This week the U.S. Supreme Court refused to hear Texas’ appeal to save its embattled voter ID law, which lower courts have said carries an “impermissible discriminatory effect against Hispanics and African Americans” and blocked from going into effect last year. That means the battle over voter ID in Texas now heads back to a federal court in Corpus Christi, where lawyers for the state, civil rights groups, and the U.S. Department of Justice will argue whether or not Texas lawmakers knew they were passing a racist law. On that point (lawmakers’ so-called “legislative intent”), U.S. District Judge Nelva Ramos was surprisingly blunt in her October 2014 ruling following a trial over the law, known as SB 14. The bill, which established strict requirements for what ID you must have to vote in Texas, included things like a driver’s license or a passport or a concealed handgun license but it left out things like student IDs.

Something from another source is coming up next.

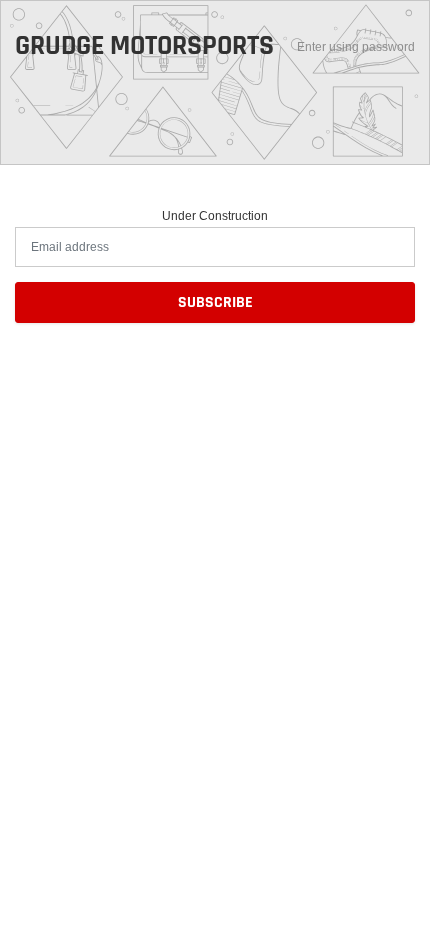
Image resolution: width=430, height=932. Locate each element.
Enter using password (356, 46)
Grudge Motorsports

As Ramos wrote in her scorched-earth ruling (emphasis in original): “This Court concludes that the evidence in the record demonstrates that proponents of SB 14 within the 82nd Texas Legislature were motivated, at the very least in part, because of and not merely in spite of the voter ID law’s detrimental effects on the African-American and Hispanic electorate.” She also cited the “relative scarcity of incidents of in-person voter impersonation fraud, the fact that SB 14 addresses no other type of voter fraud, the anti-immigration and anti-Hispanic sentiment permeating the 2011 legislative session, and the legislators’ knowledge that SB 14 would clearly impact minorities disproportionately and likely disenfranchise them” — all of that, she says, shows that SB 14 was “racially motivated.”

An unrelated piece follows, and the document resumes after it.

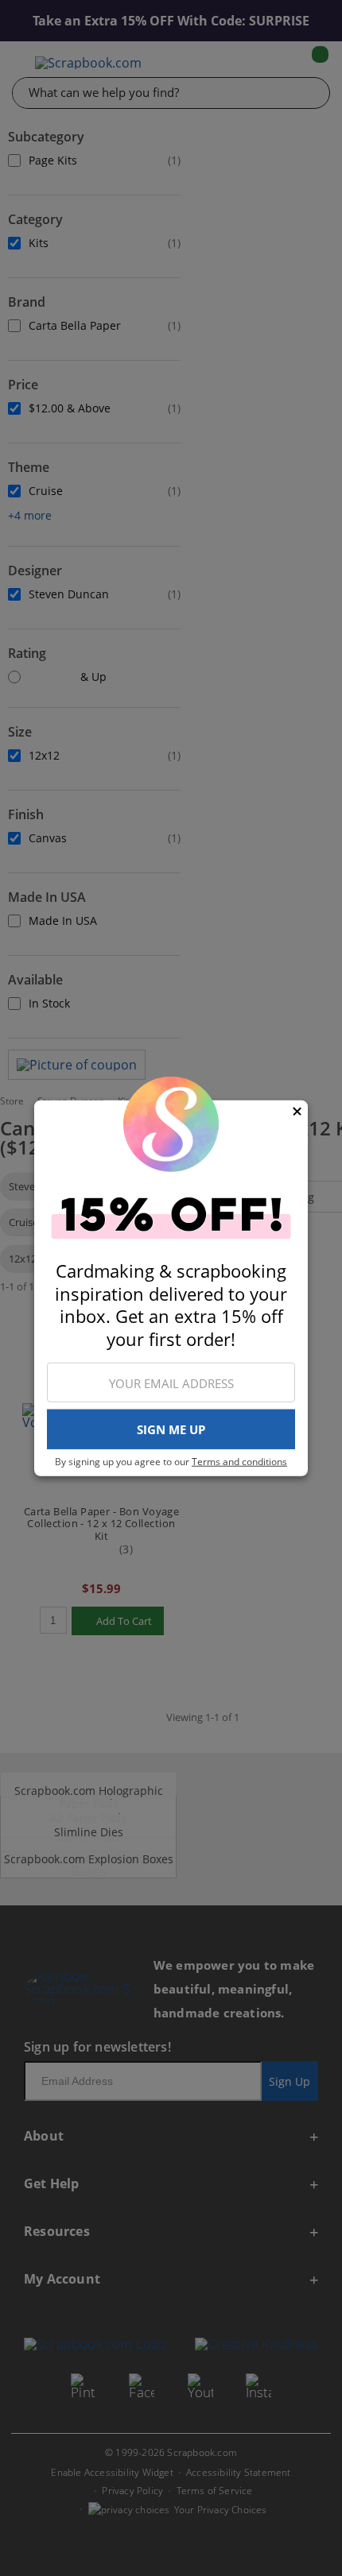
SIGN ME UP (171, 1429)
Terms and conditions (239, 1461)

When the state appealed Ramos’ ruling to the federal Fifth Circuit appeals court, even the most conservative appellate court in the country agreed the law was discriminatory — yet the judges couldn’t agree on the whole “racially motivated” part. The Fifth Circuit cobbled together a patchwork ruling that essentially kicked the case back Ramos’ court to answer that lingering question — and to come up with a temporary voter ID solution for the November 8 election that confused a lot of people.